Improving text processing speed using R and data.table

As a relatively inexperienced user of the data.table package in R, I am trying to process one text column in a large number of indicator columns with 1 in each column, indicating that a specific substring is found in the row column. For example, I want to handle this:

ID String 1 a$b 2 b$c 3 c 

in it:

 ID String abc 1 a$b 1 1 0 2 b$c 0 1 1 3 c 0 0 1 

I figured out how to do this, but it takes longer to start up than I would like, and I suspect my code is inefficient. Below is a reproducible version of my dummy code. Please note that in the real data for the search there are more than 2000 substrings, each substring is about 30 characters long, and can be up to several million lines. If necessary, I can parallelize and throw a lot of resources into the problem, but I want to optimize the code as much as possible. I tried to run Rprof, which did not show obvious (for me) improvements.

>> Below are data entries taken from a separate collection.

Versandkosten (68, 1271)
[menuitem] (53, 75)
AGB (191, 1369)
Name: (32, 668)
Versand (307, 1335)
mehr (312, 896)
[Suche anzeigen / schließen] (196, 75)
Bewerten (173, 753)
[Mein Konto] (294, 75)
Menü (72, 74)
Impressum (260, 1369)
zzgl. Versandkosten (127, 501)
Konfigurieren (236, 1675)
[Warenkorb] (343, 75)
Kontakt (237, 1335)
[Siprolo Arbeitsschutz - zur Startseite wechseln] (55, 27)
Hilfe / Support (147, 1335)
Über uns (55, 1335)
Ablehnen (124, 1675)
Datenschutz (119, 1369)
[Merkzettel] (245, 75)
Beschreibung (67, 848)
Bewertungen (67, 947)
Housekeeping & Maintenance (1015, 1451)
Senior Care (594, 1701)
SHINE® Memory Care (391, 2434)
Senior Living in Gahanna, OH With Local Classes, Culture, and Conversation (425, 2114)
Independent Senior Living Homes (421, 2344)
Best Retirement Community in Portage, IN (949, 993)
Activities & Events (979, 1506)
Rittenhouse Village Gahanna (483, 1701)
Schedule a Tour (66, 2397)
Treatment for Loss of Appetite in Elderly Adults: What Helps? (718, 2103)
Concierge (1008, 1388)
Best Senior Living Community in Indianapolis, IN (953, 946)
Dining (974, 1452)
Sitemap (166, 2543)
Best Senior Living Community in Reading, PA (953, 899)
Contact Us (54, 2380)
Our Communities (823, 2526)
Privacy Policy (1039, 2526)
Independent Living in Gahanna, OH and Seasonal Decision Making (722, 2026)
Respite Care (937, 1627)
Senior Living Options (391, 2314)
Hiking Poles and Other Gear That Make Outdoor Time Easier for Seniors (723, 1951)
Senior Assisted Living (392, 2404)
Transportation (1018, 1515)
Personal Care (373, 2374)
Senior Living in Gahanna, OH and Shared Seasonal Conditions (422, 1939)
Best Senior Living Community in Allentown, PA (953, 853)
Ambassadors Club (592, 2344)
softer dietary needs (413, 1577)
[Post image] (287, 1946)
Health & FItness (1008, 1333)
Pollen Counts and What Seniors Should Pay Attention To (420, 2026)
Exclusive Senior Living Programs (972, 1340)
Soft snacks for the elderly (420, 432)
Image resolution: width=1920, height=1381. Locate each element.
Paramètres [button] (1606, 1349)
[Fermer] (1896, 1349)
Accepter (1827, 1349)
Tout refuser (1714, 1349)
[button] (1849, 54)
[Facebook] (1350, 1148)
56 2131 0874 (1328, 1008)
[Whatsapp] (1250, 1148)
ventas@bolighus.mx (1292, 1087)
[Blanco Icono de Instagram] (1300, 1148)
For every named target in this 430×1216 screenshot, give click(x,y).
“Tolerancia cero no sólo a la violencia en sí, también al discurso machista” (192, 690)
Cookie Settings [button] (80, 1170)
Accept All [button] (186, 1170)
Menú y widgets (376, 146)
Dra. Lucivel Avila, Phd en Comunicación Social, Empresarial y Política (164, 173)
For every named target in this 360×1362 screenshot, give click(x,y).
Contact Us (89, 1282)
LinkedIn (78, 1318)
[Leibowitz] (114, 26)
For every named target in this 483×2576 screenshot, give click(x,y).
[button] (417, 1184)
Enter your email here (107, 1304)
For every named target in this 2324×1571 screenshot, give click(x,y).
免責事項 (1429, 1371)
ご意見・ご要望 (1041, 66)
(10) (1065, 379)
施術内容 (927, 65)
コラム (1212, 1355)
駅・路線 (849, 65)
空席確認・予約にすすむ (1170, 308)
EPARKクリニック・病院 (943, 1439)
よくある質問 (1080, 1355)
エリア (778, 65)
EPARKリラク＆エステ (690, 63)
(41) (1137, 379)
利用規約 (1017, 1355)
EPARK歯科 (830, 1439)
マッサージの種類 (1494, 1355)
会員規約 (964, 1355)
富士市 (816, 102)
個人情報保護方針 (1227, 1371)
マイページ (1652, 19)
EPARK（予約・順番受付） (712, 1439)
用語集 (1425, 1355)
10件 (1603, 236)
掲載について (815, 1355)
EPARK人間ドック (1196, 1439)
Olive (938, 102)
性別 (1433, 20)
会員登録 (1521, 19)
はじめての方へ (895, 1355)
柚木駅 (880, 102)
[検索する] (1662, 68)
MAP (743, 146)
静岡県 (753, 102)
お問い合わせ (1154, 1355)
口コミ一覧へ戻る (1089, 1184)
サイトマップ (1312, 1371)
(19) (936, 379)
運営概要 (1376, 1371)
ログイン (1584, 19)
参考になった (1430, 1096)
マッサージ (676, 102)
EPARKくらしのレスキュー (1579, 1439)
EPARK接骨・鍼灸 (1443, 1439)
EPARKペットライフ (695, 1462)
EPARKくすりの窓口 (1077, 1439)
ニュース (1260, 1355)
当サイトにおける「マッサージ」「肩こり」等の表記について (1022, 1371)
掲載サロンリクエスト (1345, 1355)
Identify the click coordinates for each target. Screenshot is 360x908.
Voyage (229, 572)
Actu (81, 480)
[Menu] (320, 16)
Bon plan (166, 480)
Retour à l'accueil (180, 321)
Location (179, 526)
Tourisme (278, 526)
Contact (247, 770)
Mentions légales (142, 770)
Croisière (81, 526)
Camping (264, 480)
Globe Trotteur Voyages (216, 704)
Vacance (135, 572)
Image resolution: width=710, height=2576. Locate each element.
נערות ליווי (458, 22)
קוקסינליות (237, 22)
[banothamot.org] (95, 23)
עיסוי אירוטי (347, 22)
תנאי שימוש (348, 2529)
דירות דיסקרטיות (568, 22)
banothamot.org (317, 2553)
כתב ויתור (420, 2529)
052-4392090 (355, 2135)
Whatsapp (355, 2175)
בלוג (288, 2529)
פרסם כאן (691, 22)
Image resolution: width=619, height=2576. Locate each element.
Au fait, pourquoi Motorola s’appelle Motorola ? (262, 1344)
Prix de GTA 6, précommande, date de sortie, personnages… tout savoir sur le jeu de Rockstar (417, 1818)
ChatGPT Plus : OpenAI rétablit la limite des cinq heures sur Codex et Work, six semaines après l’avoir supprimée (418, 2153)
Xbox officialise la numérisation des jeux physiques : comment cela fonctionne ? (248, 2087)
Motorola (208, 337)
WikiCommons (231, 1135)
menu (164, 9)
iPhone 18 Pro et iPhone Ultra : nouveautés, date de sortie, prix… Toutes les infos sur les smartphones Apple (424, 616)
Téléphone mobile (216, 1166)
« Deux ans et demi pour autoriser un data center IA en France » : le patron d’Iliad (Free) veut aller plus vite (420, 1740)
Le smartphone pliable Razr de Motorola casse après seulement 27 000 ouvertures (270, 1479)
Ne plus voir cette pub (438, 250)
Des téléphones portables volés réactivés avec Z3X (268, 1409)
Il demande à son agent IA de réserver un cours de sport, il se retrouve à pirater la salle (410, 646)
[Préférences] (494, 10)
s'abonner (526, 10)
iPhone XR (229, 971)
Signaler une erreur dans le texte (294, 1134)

 set.seed(10) elements_list <- c(outer(letters, letters, FUN = paste, sep = "")) random_string <- function(min_length, max_length, separator) { selection <- paste(sample(elements_list, ceiling(runif(1, min_length, max_length))), collapse = separator) return(selection) } dt <- data.table(id = c(1:1000), messy_string = "") dt[ , messy_string := random_string(2, 5, "$"), by = id] create_indicators <- function(search_list, searched_string) { y <- rep(0, length(search_list)) for(j in 1:length(search_list)) { x <- regexpr(search_list[j], searched_string) x <- x[1] y[j] <- ifelse(x > 0, 1, 0) } return(y) } timer <- proc.time() indicators <- matrix(0, nrow = nrow(dt), ncol = length(elements_list)) for(n in 1:nrow(dt)) { indicators[n, ] <- dt[n, create_indicators(elements_list, messy_string)] } indicators <- data.table(indicators) setnames(indicators, elements_list) dt <- cbind(dt, indicators) proc.time() - timer user system elapsed 13.17 0.08 13.29 

EDIT

Thanks for the great answers - everything is far superior to my method. The results of some speed tests are lower, with minor changes in each function for using 0L and 1L in my own code, for storing the results in separate tables by the method and for standardizing ordering. These are the elapsed times from tests at a single speed (and not median from many tests), but large runs take a lot of time.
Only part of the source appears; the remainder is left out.